Additionally, some antibiotics require those taking them to avoid
alcohol. Since college educated people
on average drink more than those who do not have a college education, such
behavior might be a barrier to antibiotic adherence (Wechsler et al, 1998). Therefore, we hypothesized that there would
be a significant difference in medical adherence to antibiotics, as analyzed by
a t-test and t-value data, with the community members on average proving to be
more adherent to antibiotic treatments than students.
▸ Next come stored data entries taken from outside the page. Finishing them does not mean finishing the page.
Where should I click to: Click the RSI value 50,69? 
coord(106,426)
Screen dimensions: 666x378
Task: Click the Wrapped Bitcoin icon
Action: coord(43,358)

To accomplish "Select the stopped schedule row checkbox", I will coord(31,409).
The results show a statistically
significant difference between community members and students involving the
likelihood to complete an antibiotic cycle (t=3.49). This supports the hypothesis that community
members are more medically adhered. Based
on the categorized free response question, community members are also more
likely to not take antibiotics unless it is a bacterial infection. Students more often cite that do not like
taking medicines as a reason for not preferring to take antibiotics. However, for both the community and students,
their main reason for taking antibiotics was so that they can get better faster
and more efficiently. Community members
cited this efficiency as a reason for preferring antibiotics more often than
students. The data from the interviews
was also analyzed for male versus female, community male versus community
female, and student male versus student female.
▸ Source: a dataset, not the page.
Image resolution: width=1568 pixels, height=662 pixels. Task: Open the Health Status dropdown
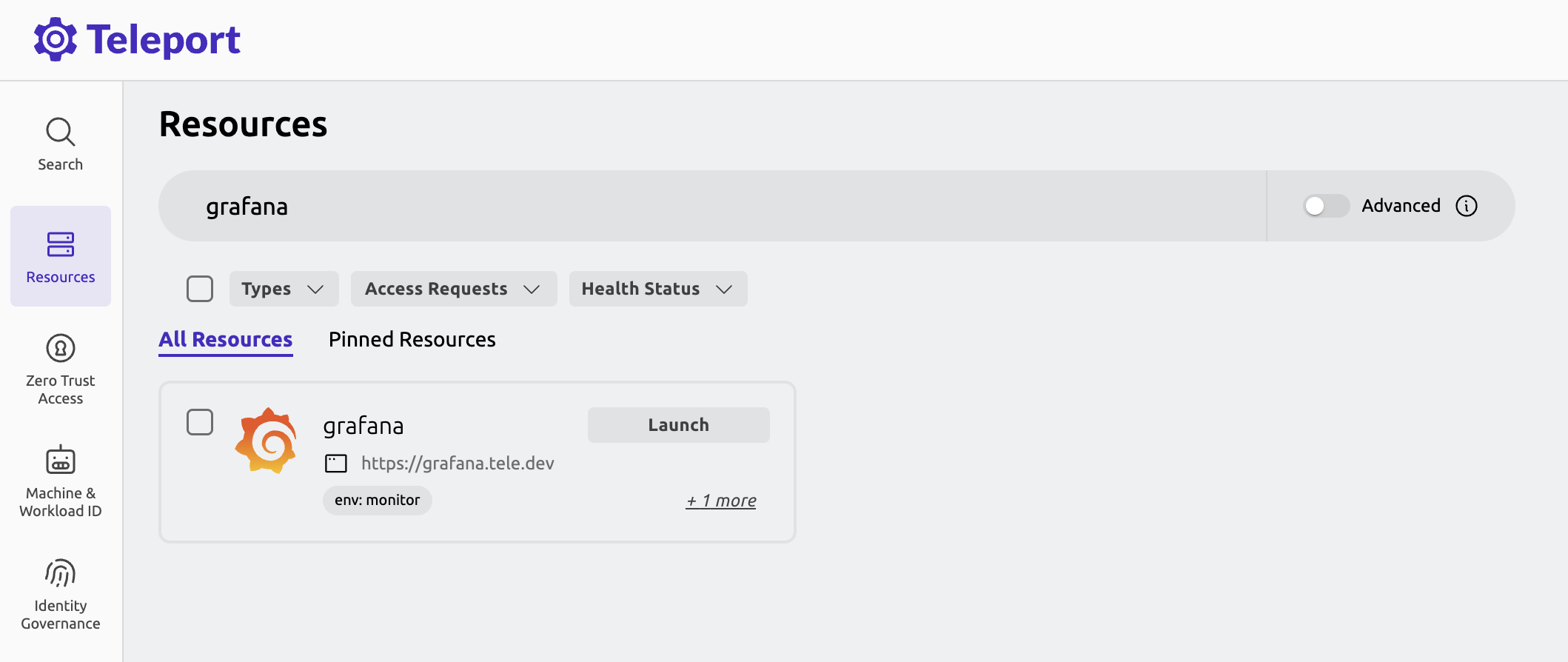(x=657, y=289)
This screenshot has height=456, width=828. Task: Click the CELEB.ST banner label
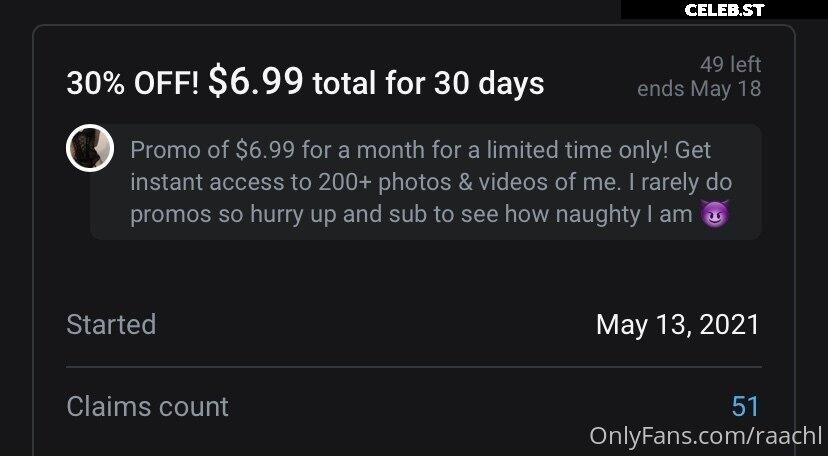click(724, 10)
While some trends existed in the data, for example, females generally
showed greater adherence than males, these differences were not statistically
significant. By learning about the
difference between the populations, the scientific community will be able to
better understand how to make people more medically compliant by better knowing
who to educate about medical adherence.
Future Directions
We originally had difficulty
producing a bright DNA band, so the amount of cycles was increased from 35 to
40 in order to amplify the DNA exponentially. The brightness of the DNA band
also increased by adding magnesium chloride to the PCR cocktail. Because magnesium
chloride has been known to optimize the yield, a brighter band was observed
(McPherson, 2001). If more time was
allotted for the experiment, the ∆F508 mutation assay would be perfected
and the optimizing annealing temperature range would be found. Also, DNA from an actual patient with the
E60X mutation could be tracked down and the same experiment could be done again
to ensure that this assay works. Restriction
enzymes could be used to split the expected 428 base pair DNA band into bands
of 300bp and 128bp. This would provide
further confirmation that the primers were annealing to the correct sequence of
DNA.
If more time were available for
research, the entire assay could be redesigned.
Instead of testing for E60X and ∆F508 individually, a more
streamlined assay could be designed. This
assay would have E60X and ∆F508 primers in the same cocktail and would produce
two DNA bands in a gel. The length of
the current primers prevents us from doing this, because of the annealing
temperature differences that would result in non-specific binding. The ∆F508 primers could be redesigned
to amplify a 1000bp segment of DNA and also anneal at a 40°C. This would allow for simultaneous
determination of E60X and ∆F508. An issue that would have to be
considered when designing this assay would be the possibility of primer dimer
among the four primers in the cocktail. Primers must be designed so that they
will not anneal to each other. The possibility of E60X primers working with
∆F508 primers to amplify a segment of DNA much larger than expected would
also be present, so extension times would have to be short enough to prevent
the entire wrong segment from completely copying. If these issues could be
resolved, a better, more informative assay could be used for diagnosis of
different mutations of CF in the medical field.